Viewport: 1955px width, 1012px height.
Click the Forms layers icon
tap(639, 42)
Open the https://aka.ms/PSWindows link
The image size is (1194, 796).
----
> [Assignment] Give back exactly the lines that run from the line with "Open the https://aka.ms/PSWindows link" through the close of the material, counting both ends, and nothing more.

> [Task solution]
Open the https://aka.ms/PSWindows link
The image size is (1194, 796).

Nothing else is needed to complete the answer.